* Exercise directions *
The copy must run from the line containing "Given: Select the" through the final line of the records, both included, exactly as written. It should contain no pictures.
### Provided data
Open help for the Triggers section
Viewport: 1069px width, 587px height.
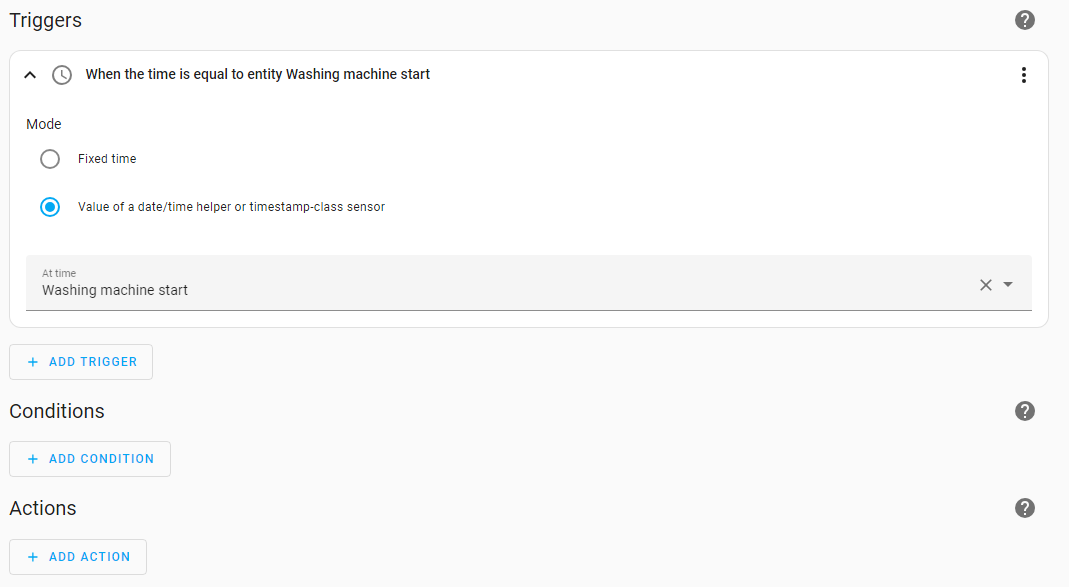pos(1024,20)
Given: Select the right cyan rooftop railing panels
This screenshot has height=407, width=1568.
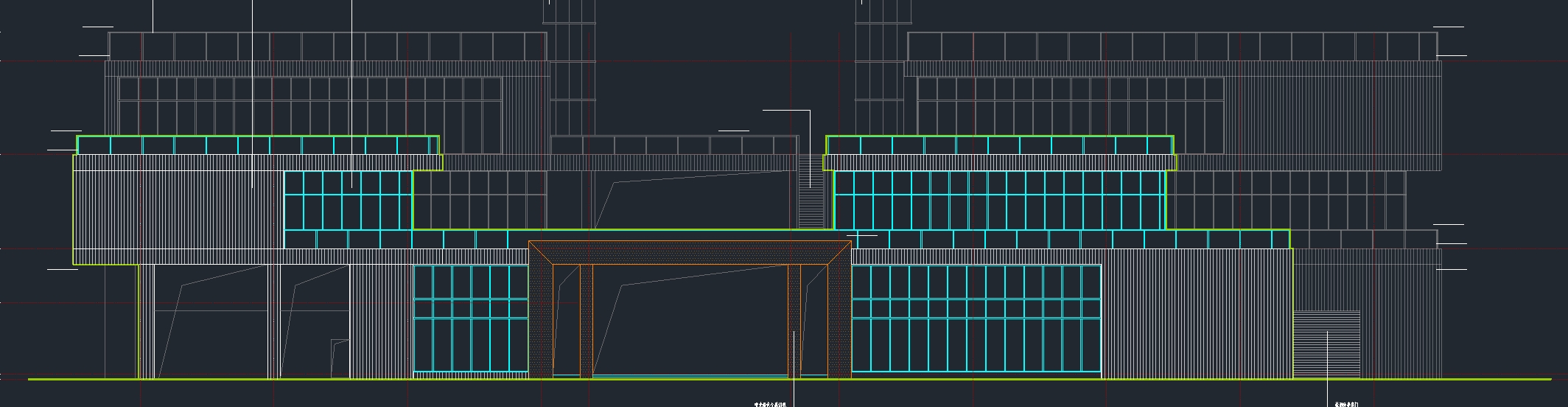Looking at the screenshot, I should [999, 145].
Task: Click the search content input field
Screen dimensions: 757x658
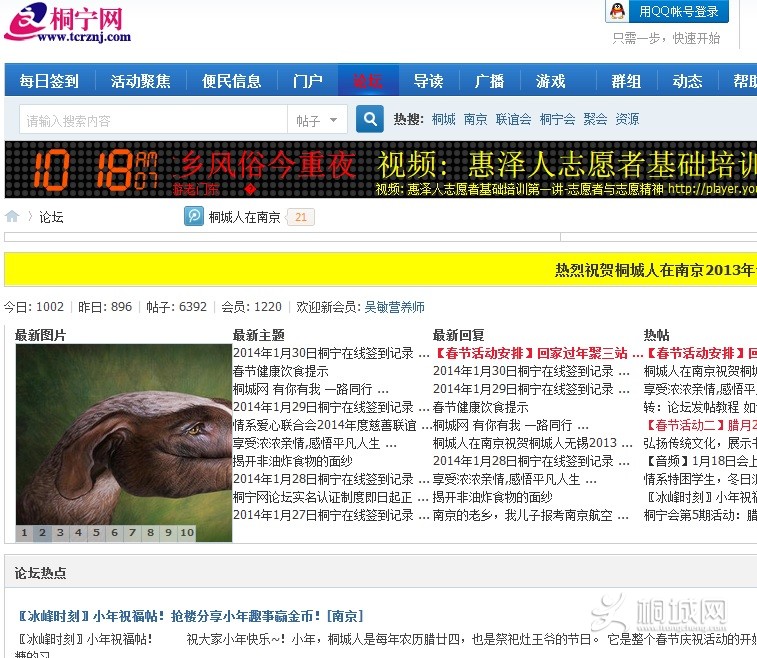Action: (152, 120)
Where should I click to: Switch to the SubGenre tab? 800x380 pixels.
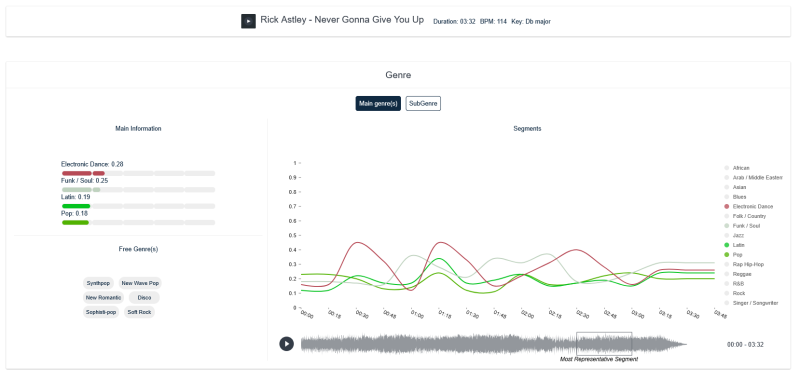[x=423, y=104]
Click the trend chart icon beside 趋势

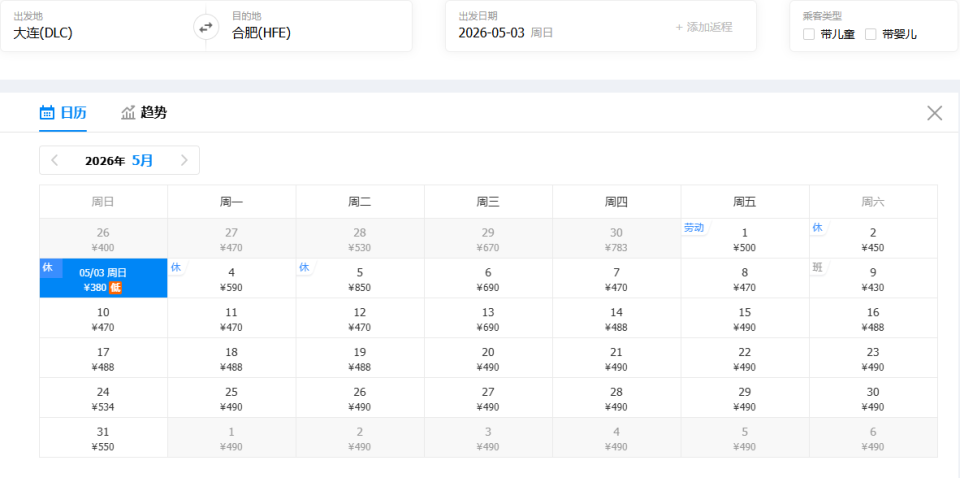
######
* Exercise result *
Given: Select the right cyan rooftop railing panels
This screenshot has height=407, width=1568.
Looking at the screenshot, I should [999, 145].
Task: Click the search content input field
Screen dimensions: 757x658
Action: (152, 120)
Where should I click to: Switch to the SubGenre tab? 800x380 pixels.
[x=423, y=104]
Click the trend chart icon beside 趋势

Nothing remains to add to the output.